§ Problem
Reproduce all of the rows below word for word, without changing any character.

§ Data records
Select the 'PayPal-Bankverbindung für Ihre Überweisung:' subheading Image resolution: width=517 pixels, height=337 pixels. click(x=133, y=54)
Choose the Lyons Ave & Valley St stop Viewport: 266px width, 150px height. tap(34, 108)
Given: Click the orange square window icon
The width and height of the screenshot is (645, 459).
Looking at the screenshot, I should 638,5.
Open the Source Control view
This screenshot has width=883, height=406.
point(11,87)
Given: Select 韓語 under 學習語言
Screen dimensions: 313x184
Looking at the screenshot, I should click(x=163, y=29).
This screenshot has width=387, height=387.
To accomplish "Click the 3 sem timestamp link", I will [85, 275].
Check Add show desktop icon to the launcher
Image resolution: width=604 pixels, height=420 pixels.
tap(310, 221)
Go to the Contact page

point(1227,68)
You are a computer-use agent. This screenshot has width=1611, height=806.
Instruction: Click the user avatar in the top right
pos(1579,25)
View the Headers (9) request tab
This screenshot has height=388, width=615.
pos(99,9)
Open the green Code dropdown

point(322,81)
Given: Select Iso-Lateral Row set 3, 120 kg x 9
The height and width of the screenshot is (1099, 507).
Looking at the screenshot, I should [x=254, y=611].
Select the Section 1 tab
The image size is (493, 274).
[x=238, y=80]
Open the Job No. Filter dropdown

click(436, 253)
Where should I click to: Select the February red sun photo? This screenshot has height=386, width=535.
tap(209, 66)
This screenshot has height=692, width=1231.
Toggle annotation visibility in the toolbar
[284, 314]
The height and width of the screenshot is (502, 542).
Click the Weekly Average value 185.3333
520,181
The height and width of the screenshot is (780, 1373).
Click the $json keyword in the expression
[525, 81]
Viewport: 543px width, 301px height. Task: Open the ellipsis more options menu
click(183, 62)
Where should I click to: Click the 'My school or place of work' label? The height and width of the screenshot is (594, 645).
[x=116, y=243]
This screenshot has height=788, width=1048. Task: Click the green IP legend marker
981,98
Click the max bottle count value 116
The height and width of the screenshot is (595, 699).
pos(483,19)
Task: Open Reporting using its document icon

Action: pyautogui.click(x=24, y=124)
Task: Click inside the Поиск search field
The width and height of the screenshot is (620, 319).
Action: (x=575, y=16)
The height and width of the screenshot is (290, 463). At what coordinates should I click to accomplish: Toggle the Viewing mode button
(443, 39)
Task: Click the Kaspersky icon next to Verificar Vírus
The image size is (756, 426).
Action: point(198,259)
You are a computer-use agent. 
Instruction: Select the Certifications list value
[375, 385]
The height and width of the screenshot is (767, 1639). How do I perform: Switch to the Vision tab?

§ Exercise response
Select the 'PayPal-Bankverbindung für Ihre Überweisung:' subheading Image resolution: width=517 pixels, height=337 pixels. click(x=133, y=54)
Choose the Lyons Ave & Valley St stop Viewport: 266px width, 150px height. tap(34, 108)
Given: Click the orange square window icon
The width and height of the screenshot is (645, 459).
Looking at the screenshot, I should 638,5.
Open the Source Control view
This screenshot has width=883, height=406.
point(11,87)
Given: Select 韓語 under 學習語言
Screen dimensions: 313x184
Looking at the screenshot, I should click(x=163, y=29).
This screenshot has width=387, height=387.
To accomplish "Click the 3 sem timestamp link", I will [85, 275].
Check Add show desktop icon to the launcher
Image resolution: width=604 pixels, height=420 pixels.
tap(310, 221)
Go to the Contact page

point(1227,68)
You are a computer-use agent. This screenshot has width=1611, height=806.
Instruction: Click the user avatar in the top right
pos(1579,25)
View the Headers (9) request tab
This screenshot has height=388, width=615.
pos(99,9)
Open the green Code dropdown

point(322,81)
Given: Select Iso-Lateral Row set 3, 120 kg x 9
The height and width of the screenshot is (1099, 507).
Looking at the screenshot, I should [x=254, y=611].
Select the Section 1 tab
The image size is (493, 274).
[x=238, y=80]
Open the Job No. Filter dropdown

click(436, 253)
Where should I click to: Select the February red sun photo? This screenshot has height=386, width=535.
tap(209, 66)
This screenshot has height=692, width=1231.
Toggle annotation visibility in the toolbar
[284, 314]
The height and width of the screenshot is (502, 542).
Click the Weekly Average value 185.3333
520,181
The height and width of the screenshot is (780, 1373).
Click the $json keyword in the expression
[525, 81]
Viewport: 543px width, 301px height. Task: Open the ellipsis more options menu
click(183, 62)
Where should I click to: Click the 'My school or place of work' label? The height and width of the screenshot is (594, 645).
[x=116, y=243]
This screenshot has height=788, width=1048. Task: Click the green IP legend marker
981,98
Click the max bottle count value 116
The height and width of the screenshot is (595, 699).
pos(483,19)
Task: Open Reporting using its document icon

Action: pyautogui.click(x=24, y=124)
Task: Click inside the Поиск search field
The width and height of the screenshot is (620, 319).
Action: (x=575, y=16)
The height and width of the screenshot is (290, 463). At what coordinates should I click to accomplish: Toggle the Viewing mode button
(443, 39)
Task: Click the Kaspersky icon next to Verificar Vírus
The image size is (756, 426).
Action: point(198,259)
You are a computer-use agent. 
Instruction: Select the Certifications list value
[375, 385]
The height and width of the screenshot is (767, 1639). How do I perform: Switch to the Vision tab?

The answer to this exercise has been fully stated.